Das wäre mal eine nützliche Erfindung. Dumbledore in „Harry Schrotter“ hat ja so ein schickes Teil. „Das ist mein Denkarium, ich benötige es, wenn man von Zeit zu Zeit das Gefühl hat, der Kopf platzt aus allen Nähten …“ (so ungefähr sinngemäß, aber nicht wortlaut getreu. Ja so ein Denkarium wäre schon eine nützliche Erfindung. Einfach mal den ganzen Müll ablegen für später, falls man es noch einmal brauchen könnte.

Soviel zu tun, soviel zu erledigen, soviel nachzuholen. Zur Zeit ist schon wieder so schlimm, dass klare Gedanken schwer zu fassen sind in dem Strudel, der in den Weiten des Oberstübchens randaliert.

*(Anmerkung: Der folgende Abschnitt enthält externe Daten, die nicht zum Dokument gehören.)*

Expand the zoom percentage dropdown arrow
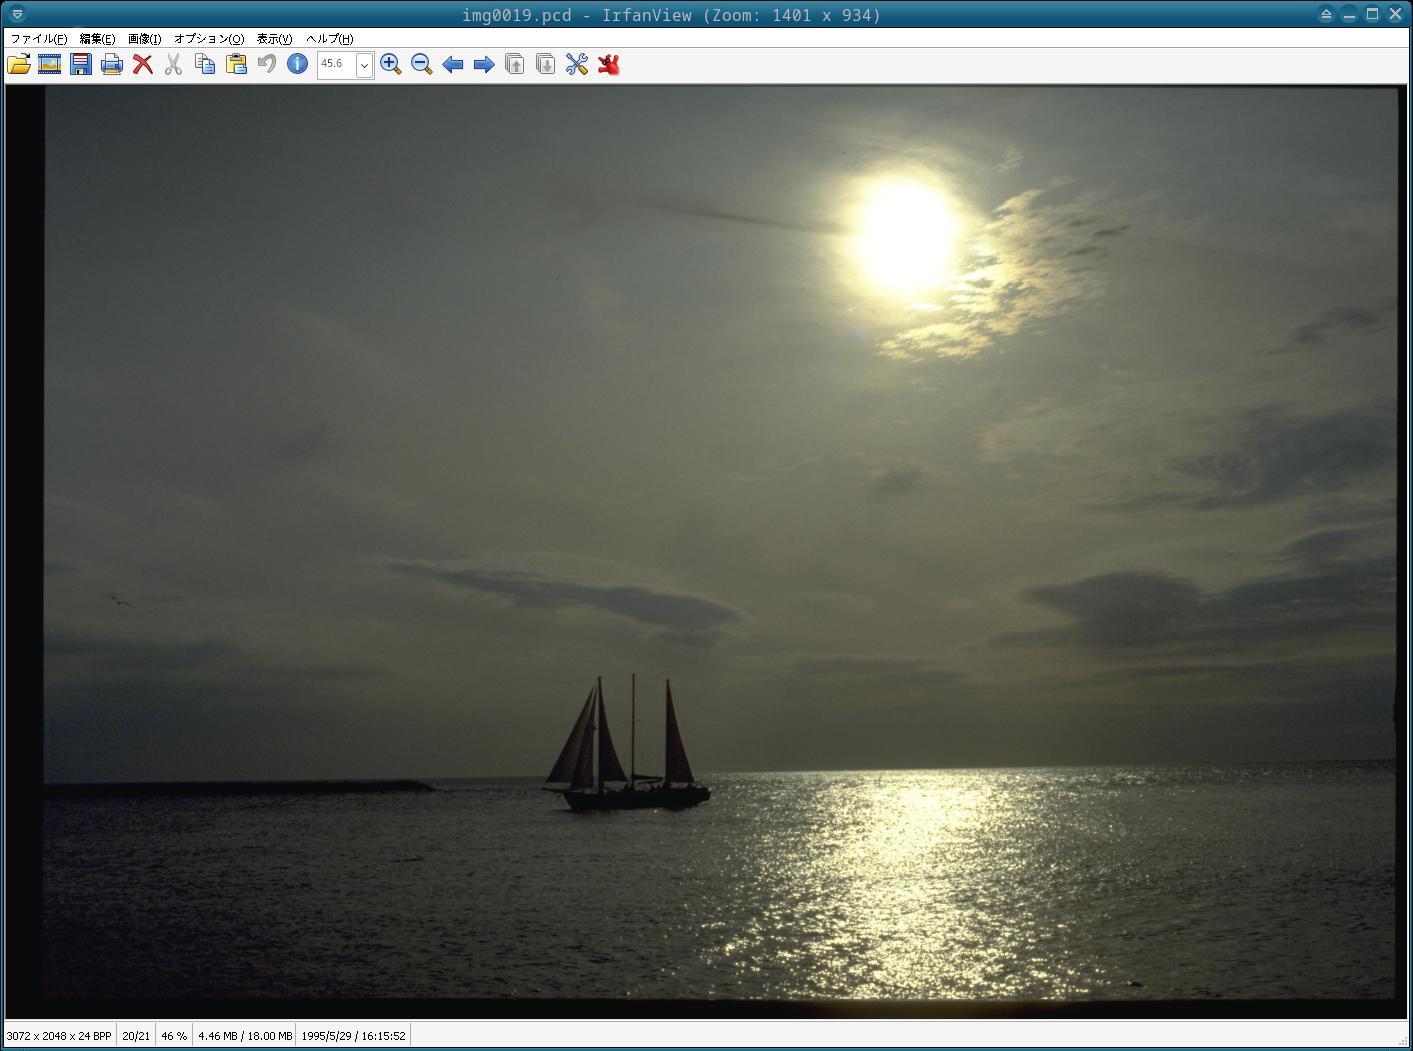pyautogui.click(x=365, y=65)
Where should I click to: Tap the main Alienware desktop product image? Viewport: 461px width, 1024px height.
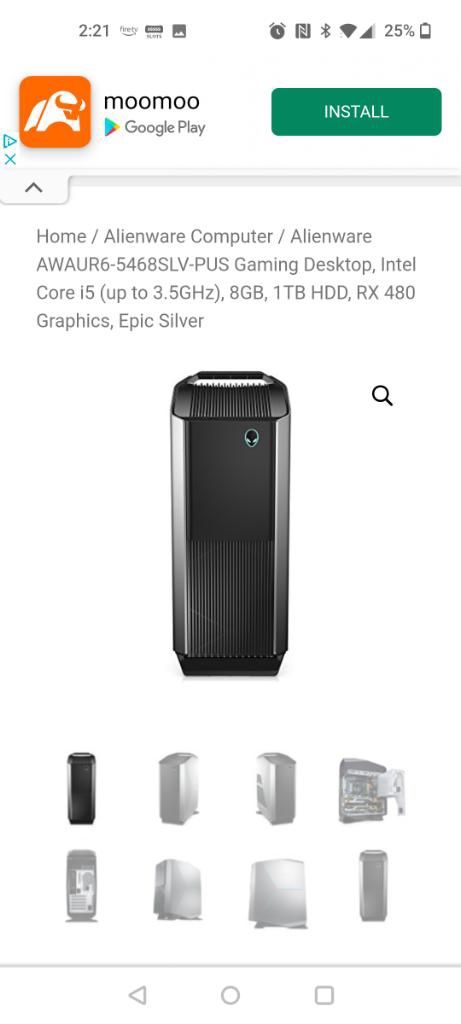coord(230,524)
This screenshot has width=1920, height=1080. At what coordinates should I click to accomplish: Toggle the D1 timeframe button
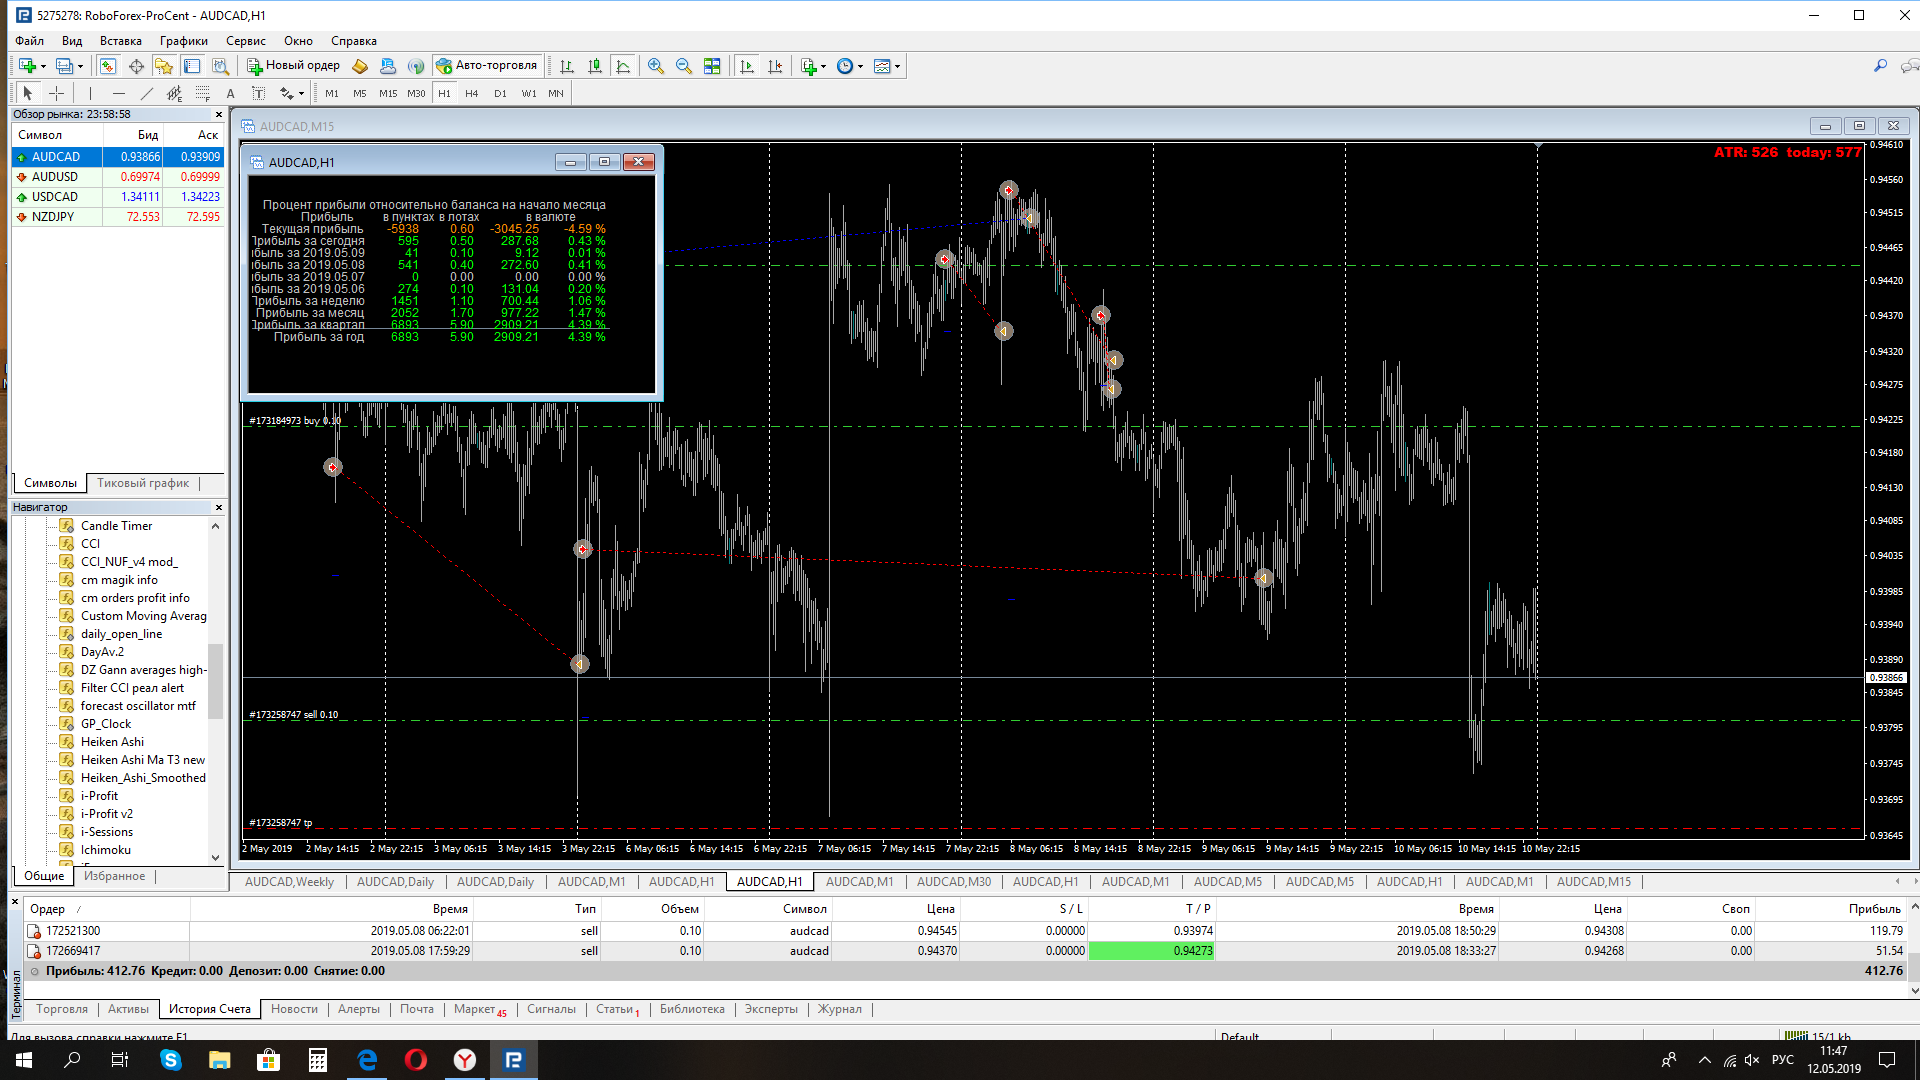[x=497, y=92]
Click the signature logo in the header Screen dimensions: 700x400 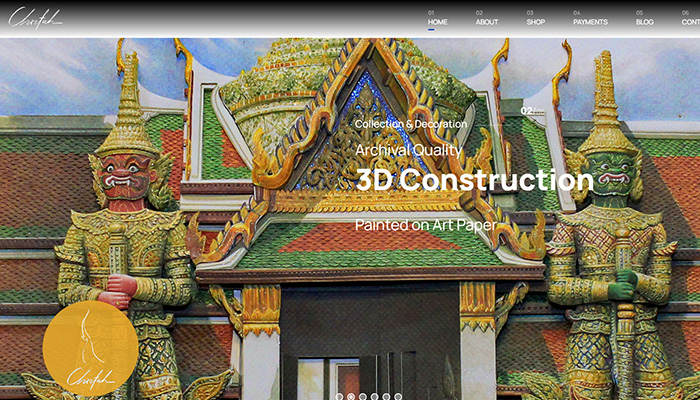pos(36,17)
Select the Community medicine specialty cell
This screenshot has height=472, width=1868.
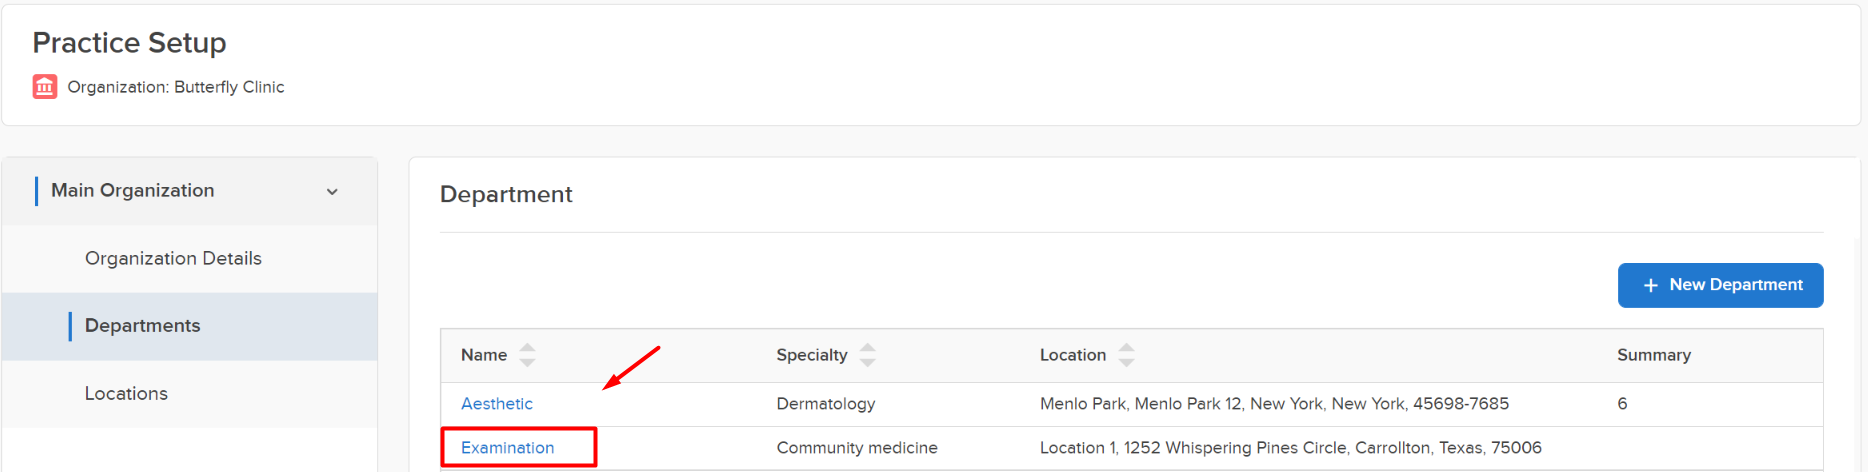(x=857, y=448)
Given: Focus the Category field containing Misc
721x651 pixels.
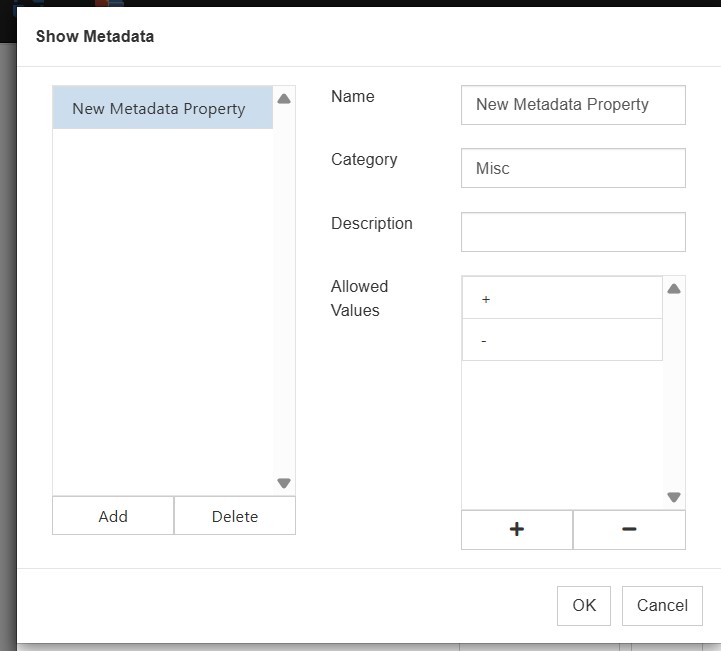Looking at the screenshot, I should click(573, 168).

Sich da konzentriert den einen herauszufischen, der gerade wichtig ist – schier unmöglich. Klappt seltsamerweise nur auf Arbeit, aber auch dort nicht ganz richtig. Nachdenklich da zu liegen oder zu sitzen ist die hohe Kunst, die schon zur Vollendung gereicht. Doch Ordnung hineinzubringen, sortieren – nein, das ist nicht drin. Selbst die Muse ist abgeschreckt von dem Wirrwarr und läßt sich nur schwer bitten, Papier ist geduldig, auch wenn es leer ist.

Und so, wie es mit dem Kopf aussieht, so sieht es auch mit dem Rest des Lebens aus. Chaotisch. Nichts will klappen. Selbst der drang zu lesen, nein geht nicht, wenn man sich nicht auf das Geschriebene konzentrieren kann. Was ist nur los?